Ludwig van Beethoven's Piano Concerto No. 1 in C major, Op. 15, was written in 1795, then revised in 1800. It was possibly first performed by Beethoven at his first public concert in Vienna on 29 March 1795. It was first published in 1801 in Vienna with dedication to his pupil Princess Anna Louise Barbara Odescalchi (née Countess von Keglević), known to her friends as "Babette".

Although this was Beethoven's first piano concerto to be published, it was actually his third attempt at the genre, following an unpublished piano concerto in E-flat major of 1784 and the Piano Concerto No. 2. The latter was published in 1801 in Leipzig after the Piano Concerto No. 1, but was composed over a period of years, perhaps beginning ca. 1788.

Movements 

As with the Piano Concerto No. 2, this C major concerto reflects Beethoven's assimilation of the styles of Mozart and Haydn, while its abrupt harmonic shifts demonstrate Beethoven's musical personality. It adheres to the concerto variant of sonata form and is scored for solo piano and an orchestra consisting of flute, 2 oboes, 2 clarinets, 2 bassoons, 2 horns, 2 trumpets, timpani, and strings. The flute, oboes, trumpets, and timpani are tacet during the second movement.

I. Allegro con brio

Tempo:  = 144

The first movement is in sonata form, but with an added orchestral exposition, a cadenza, and a coda. It has a main theme repeated many times, and there are several subordinate themes. The orchestral exposition changes keys many times, but the second exposition is mainly in G major. The development starts in E-flat major, then modulates to C minor, which ends with an octave glissando. The recapitulation is in C major.

There are three options for the cadenza to this movement, which vary in length and difficulty. The coda is played by the orchestra alone. Performances vary in length from fourteen to eighteen minutes.

II. Largo

The second movement is in the key of A-flat major, in this context a key relatively remote from the concerto's opening key of C major. If the movement adhered to traditional form, its key would be F major, the subdominant key, or in G major, the dominant key. The clarinets are given an unusually prominent role in this movement, having the melody as often as violins.

Like many slow movements, this movement is in ternary (ABA) form. Its opening A section presents several themes that are then developed in the middle B section.

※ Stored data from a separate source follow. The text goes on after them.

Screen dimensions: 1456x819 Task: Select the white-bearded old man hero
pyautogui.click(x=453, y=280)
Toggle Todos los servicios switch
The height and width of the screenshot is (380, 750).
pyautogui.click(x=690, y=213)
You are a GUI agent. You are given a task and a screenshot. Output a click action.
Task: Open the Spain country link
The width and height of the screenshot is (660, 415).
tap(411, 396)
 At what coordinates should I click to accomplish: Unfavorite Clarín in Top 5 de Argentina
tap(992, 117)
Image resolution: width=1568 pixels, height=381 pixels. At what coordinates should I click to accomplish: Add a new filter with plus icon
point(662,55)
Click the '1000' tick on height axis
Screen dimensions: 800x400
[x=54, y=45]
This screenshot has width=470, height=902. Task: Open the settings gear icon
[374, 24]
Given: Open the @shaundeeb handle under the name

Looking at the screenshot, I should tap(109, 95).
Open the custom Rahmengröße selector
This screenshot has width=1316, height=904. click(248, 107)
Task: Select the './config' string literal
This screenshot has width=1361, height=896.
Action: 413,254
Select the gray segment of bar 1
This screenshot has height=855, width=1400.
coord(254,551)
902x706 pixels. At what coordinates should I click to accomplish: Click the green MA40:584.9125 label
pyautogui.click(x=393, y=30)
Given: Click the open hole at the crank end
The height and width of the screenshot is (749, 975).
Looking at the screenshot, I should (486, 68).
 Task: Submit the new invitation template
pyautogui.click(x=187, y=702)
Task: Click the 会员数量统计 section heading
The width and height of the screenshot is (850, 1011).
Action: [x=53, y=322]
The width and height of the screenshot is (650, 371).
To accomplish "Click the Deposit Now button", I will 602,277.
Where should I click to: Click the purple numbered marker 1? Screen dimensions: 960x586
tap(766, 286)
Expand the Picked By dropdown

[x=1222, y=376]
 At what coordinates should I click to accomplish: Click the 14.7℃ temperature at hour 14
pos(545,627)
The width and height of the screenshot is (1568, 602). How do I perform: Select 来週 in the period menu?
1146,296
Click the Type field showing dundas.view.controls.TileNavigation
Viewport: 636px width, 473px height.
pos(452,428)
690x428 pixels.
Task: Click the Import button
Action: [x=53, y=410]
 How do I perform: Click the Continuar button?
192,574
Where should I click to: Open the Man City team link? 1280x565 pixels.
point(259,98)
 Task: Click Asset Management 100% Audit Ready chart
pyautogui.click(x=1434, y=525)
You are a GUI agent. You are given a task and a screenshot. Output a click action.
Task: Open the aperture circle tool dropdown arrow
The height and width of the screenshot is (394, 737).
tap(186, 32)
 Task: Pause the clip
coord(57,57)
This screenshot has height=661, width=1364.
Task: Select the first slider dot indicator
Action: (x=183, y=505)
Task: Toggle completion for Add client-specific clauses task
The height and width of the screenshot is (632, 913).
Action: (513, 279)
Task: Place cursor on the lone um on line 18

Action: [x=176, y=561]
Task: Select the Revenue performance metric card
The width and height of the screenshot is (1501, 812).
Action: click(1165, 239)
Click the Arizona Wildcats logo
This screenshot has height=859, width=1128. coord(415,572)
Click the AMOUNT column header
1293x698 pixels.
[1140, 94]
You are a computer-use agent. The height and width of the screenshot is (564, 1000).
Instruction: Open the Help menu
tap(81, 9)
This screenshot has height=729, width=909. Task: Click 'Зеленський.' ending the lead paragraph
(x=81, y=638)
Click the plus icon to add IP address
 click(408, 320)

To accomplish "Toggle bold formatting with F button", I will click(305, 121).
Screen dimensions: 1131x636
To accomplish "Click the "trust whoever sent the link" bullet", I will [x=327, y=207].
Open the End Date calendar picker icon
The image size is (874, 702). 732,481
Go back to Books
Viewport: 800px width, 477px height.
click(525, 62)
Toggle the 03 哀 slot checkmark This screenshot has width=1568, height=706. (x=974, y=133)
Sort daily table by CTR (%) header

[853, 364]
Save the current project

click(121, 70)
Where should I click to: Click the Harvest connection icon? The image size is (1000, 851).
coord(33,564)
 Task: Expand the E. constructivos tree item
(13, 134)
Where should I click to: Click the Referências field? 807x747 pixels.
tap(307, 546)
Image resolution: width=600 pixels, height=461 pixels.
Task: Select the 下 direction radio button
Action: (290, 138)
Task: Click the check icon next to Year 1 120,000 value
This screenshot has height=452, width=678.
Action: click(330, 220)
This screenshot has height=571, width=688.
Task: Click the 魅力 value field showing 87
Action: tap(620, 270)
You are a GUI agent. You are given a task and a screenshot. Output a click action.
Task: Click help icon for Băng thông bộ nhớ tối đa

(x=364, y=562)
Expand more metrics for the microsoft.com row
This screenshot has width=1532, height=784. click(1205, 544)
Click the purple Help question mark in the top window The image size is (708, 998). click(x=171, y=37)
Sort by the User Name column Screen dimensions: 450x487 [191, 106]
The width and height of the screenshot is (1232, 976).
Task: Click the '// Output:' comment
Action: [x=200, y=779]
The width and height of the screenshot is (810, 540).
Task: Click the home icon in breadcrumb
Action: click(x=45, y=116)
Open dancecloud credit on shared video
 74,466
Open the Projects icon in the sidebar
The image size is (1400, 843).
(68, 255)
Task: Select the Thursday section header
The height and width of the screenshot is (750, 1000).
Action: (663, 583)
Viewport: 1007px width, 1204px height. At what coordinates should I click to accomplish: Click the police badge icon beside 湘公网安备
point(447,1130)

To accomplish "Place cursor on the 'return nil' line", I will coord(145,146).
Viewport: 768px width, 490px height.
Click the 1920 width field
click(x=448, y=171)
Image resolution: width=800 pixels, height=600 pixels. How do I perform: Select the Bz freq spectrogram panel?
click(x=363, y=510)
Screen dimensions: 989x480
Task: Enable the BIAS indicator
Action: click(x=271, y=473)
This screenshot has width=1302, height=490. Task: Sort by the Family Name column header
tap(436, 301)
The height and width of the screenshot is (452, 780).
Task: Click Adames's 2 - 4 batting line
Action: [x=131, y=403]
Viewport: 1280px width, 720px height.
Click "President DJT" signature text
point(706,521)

Typical performances last more than ten minutes

III. Rondo. Allegro scherzando

The third movement is a seven-part sonata rondo (ABACABA), a traditional third-movement form in classical concerti. The piano states the main theme, which is then repeated by the orchestra. The two B sections (subordinate themes) are in G major and C major respectively. The middle section is in A minor.

Two short cadenzas are indicated by Beethoven in this movement, one just before the final return to the main theme, and another one immediately before the end of the movement, which finishes with a striking dynamic contrast; the piano plays a melody quietly, but the orchestra then ends the movement forcefully.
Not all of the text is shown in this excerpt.